Britain's prime minister, Tony Blair, pledged more money for the NHS this week, promising on television to raise the proportion of the UK gross domestic product spent on health from the present 6.8%to the European national average, 8%If he carries out his pledge, spending on the NHS will rise by at least £9bn ($14.4bn).
Mr Blair was forced to take the initiative on health following a week of damaging headlines in the media. It started with accusations from opposition politicians that the NHS was not coping with the flu outbreak and climaxed with an attack on government health policy from one of Labour's own supporters, Lord Robert Winston, professor of fertility studies at the Hammersmith Hospital, London.
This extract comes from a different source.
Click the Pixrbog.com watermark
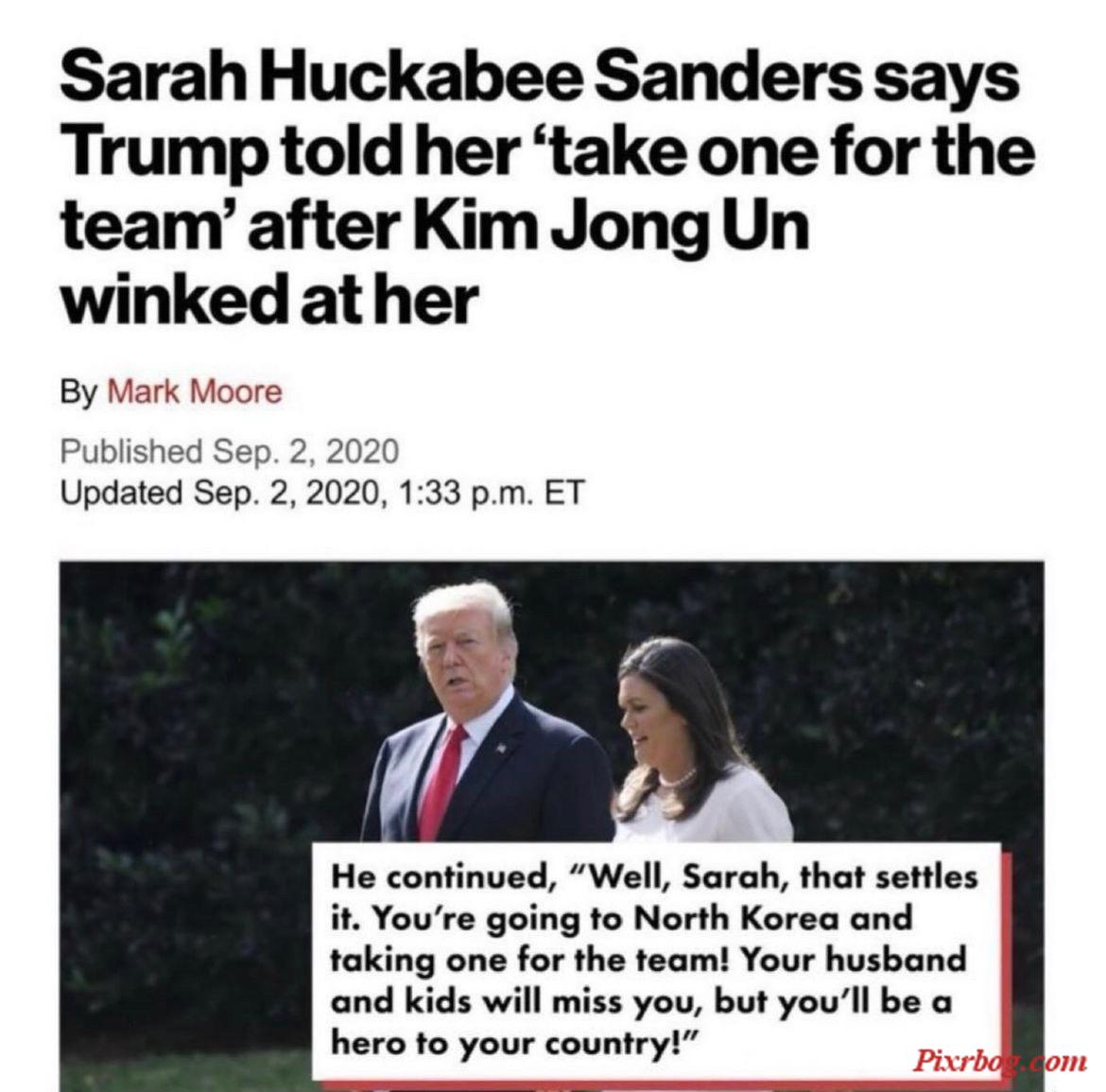Screen dimensions: 1106x1092 click(x=1000, y=1060)
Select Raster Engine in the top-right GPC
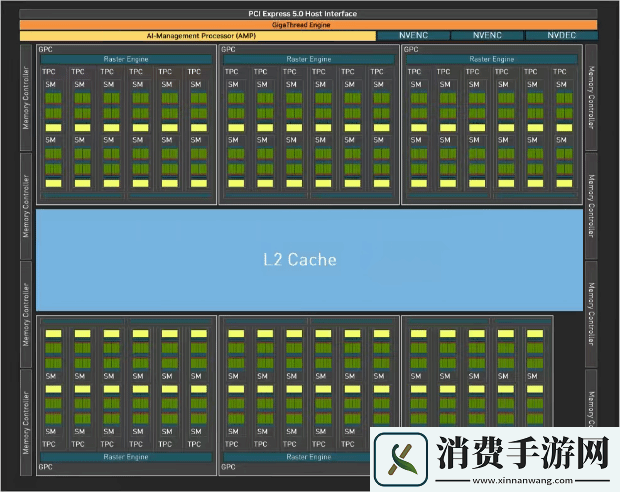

After Professor Winston's remarks in the New Statesman last Friday, other organisations immediately weighed in with their own criticisms of government's inadequate spending.
Mr Barry Jackson, president of the Royal College of Surgeons, said: “We desperately need more doctors, but at the present time the number of surgeons in training is being reduced, and there are signs that there will be insufficient consultant posts for those already in training.”
The Intensive Care Society also challenged the government's claim to have increased the number of intensive care beds by 100 since the autumn. Giles Morgan, the society's president, said its members did not know where the new beds were to be found.
Mr Blair, speaking on BBC television's Breakfast with Frost programme, admitted that spending on the NHS, currently £45bn, was “too low at the moment.” He said that real term annual increases of about 5%in the next comprehensive spending review would take the United Kingdom up to the EU average. The review is due for completion in July and will set out spending plans up to 2003-4.
He agreed that the NHS was facing problems and accepted that it was his responsibility “to put the situation right,” but he did not think that higher taxes were the answer. He pledged that that this year's pay awards to doctors and nurses would be met in full.